Apart from a greater concentration of gold nanoshells in tumor, antibody surface functionalization also tends to accelerate the rate of gold nanoshells reaching the tumor, which explains the significant difference in the OCT image brightness between that of nonfunctionalized pegylated gold nanoshells and antibody conjugated gold nanoshells at 2 h. This arises because the EPR effect is a slow biological process of transporting gold nanoshells out of the vasculature into the tumor. This slow transport coupled with a weak interaction with the tumor tissue, which tend to discourage its accumulation there, would therefore require a longer period of vascular circulation, i.e., 6 h before a sufficient amount of pegylated gold nanoshells are localized to cause an observable change in the OCT image. The antibody conjugated gold nanoshells eliminate this problem by having a stronger interaction with the tumor tissue to allow more gold nanoshells to localize and accumulate in tumor within a shorter time of 2 h.

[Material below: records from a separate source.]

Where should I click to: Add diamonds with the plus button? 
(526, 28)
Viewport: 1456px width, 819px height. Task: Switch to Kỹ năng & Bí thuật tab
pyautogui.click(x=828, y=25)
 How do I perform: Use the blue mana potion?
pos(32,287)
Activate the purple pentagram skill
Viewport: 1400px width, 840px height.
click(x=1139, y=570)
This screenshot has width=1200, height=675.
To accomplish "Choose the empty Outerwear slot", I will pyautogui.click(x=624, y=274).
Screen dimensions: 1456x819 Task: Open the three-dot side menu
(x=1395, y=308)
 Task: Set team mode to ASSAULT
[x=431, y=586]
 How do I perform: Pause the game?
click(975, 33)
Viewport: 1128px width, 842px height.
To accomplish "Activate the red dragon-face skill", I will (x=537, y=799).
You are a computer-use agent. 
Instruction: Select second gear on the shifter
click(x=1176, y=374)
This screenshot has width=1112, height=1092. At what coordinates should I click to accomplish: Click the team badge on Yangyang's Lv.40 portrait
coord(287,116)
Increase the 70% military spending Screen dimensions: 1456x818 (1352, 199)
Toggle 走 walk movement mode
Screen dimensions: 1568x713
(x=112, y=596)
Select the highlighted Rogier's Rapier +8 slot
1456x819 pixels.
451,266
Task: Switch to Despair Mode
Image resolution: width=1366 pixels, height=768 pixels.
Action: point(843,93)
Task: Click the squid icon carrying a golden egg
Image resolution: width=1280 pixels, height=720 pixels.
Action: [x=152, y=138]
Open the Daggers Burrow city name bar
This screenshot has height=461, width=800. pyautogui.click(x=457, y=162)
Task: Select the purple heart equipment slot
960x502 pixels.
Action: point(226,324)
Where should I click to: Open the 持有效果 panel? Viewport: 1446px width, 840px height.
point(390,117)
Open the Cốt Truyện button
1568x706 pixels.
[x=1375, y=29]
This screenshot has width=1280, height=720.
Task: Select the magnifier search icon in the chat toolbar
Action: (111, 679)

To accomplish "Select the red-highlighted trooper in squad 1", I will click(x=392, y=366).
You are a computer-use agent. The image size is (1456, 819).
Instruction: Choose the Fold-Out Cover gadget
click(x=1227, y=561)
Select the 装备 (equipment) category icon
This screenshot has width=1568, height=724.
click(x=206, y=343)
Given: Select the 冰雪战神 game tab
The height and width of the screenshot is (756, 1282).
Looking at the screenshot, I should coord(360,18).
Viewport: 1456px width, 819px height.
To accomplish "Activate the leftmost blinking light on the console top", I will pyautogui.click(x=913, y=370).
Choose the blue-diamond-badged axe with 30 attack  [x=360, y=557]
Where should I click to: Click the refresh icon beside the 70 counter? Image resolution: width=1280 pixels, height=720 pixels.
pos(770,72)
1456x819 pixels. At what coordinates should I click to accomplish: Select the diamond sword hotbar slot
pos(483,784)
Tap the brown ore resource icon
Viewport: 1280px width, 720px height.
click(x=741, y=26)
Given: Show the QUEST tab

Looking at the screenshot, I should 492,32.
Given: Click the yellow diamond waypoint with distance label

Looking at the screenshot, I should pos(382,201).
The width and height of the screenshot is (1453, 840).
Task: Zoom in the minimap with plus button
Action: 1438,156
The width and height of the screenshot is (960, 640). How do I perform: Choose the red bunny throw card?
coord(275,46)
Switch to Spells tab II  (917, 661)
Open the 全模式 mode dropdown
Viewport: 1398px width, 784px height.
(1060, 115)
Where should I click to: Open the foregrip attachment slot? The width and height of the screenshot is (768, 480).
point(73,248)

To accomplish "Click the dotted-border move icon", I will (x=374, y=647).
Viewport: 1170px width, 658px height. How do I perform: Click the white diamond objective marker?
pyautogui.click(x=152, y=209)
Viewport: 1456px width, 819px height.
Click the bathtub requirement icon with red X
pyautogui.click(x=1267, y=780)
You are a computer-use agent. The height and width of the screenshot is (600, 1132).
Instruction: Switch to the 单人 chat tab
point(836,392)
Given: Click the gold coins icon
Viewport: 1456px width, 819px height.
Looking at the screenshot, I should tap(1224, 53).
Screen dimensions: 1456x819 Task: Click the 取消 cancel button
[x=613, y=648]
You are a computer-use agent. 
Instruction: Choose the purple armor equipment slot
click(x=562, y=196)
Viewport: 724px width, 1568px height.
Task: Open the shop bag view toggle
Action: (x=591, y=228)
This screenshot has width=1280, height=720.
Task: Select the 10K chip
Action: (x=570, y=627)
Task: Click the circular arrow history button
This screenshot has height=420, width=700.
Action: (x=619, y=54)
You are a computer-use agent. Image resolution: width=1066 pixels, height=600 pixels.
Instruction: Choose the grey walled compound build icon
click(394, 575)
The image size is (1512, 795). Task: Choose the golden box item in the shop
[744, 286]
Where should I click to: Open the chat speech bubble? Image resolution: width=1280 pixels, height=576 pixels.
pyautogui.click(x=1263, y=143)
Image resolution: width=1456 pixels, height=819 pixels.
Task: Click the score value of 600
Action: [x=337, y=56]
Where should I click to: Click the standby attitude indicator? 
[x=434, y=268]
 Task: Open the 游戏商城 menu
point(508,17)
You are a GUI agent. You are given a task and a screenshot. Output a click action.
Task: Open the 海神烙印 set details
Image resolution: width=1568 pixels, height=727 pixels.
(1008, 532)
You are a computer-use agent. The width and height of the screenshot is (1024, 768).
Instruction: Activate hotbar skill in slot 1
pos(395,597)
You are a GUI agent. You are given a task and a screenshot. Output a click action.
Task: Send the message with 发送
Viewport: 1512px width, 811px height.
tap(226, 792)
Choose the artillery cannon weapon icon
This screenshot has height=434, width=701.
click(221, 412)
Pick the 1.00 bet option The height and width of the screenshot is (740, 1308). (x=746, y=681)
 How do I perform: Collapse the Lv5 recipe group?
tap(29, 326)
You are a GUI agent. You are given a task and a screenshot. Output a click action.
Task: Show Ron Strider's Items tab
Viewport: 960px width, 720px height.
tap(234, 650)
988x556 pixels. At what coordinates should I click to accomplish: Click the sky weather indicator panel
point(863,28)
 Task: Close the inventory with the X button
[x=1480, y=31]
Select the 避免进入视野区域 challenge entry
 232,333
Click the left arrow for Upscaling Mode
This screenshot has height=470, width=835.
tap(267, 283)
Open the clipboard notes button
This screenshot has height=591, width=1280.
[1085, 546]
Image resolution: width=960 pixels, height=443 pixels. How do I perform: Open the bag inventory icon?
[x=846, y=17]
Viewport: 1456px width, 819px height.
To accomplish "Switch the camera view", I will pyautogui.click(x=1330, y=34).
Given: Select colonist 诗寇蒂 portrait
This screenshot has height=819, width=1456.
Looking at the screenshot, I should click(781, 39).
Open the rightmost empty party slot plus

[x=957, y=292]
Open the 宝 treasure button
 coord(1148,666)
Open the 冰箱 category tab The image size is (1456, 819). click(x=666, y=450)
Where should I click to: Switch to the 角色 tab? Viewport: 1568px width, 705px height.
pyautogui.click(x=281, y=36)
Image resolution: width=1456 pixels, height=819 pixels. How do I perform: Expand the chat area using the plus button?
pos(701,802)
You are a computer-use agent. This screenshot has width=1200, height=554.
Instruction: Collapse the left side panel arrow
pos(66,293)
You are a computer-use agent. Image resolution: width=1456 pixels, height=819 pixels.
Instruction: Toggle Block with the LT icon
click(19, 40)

However, given more time for the pegylated gold nanoshells to passively localize in the tumor, the difference in the OCT image at 6 h is reduced. This occurs as the pegylated gold nanoshells accumulate continuously in the tumor, while the rate of anti-EGFR conjugated gold nanoshell delivery to tumor reduces, as more of them accumulate in the tumor after 6 h and the diffusion transport gradient is reduced. For the same reason, the longitudinal change in OCT image and average A-scan profile between 2 and 6 h is more apparent for pegylated gold nanoshells compared to anti-EGFR conjugated gold nanoshells, since the former require a longer period of 6 h before they localize sufficiently to produce an observable contrast, while the latter localize sufficiently fast within 2 h to produce the same observable contrast. Such delivery dynamics hold considerable implications toward developing a contrasting regime where time is crucial to the subject being studied.
We demonstrate the in vivo control of optical contrast in a mouse xenograft tumor model using gold nanoshells as a contrast agent in OCT. This is achieved via three approaches: 1. employing different modes of gold nanoshells delivery such as intratumoral or IV, 2. varying the concentration of the injected dose, and 3. enabling antibody surface functionalization on gold nanoshells. With appropriate dosing, IV delivery results in a gold nanoshell concentration in tumor that achieves a good compromise in enhancing the OCT signal without significantly attenuating the signal deeper into the tissue. The concentration of gold nanoshells in the tumor tissue of live mice can be deduced using a noninvasive technique based on the theoretical modeling of OCT backscattering signal profile. We use this technique to examine the dynamics of gold nanoshells present in tumor with variations in intravenous-injected dosage and presence of surface functionalization. The results reveal a nonlinear response of gold nanoshell concentration in tumor with increasing dosage. The use of antibody functionalization on the gold nanoshells serves not just to improve this fractional concentration of injected gold nanoshells in tumor, but also hasten the delivery of nonfunctionalized pegylated gold nanoshells. Such insights enable us to understand better the dynamics of gold nanoshell tumor delivery and thereby hold several implications toward developing an optimized contrast protocol to add further value to the clinical significance of OCT.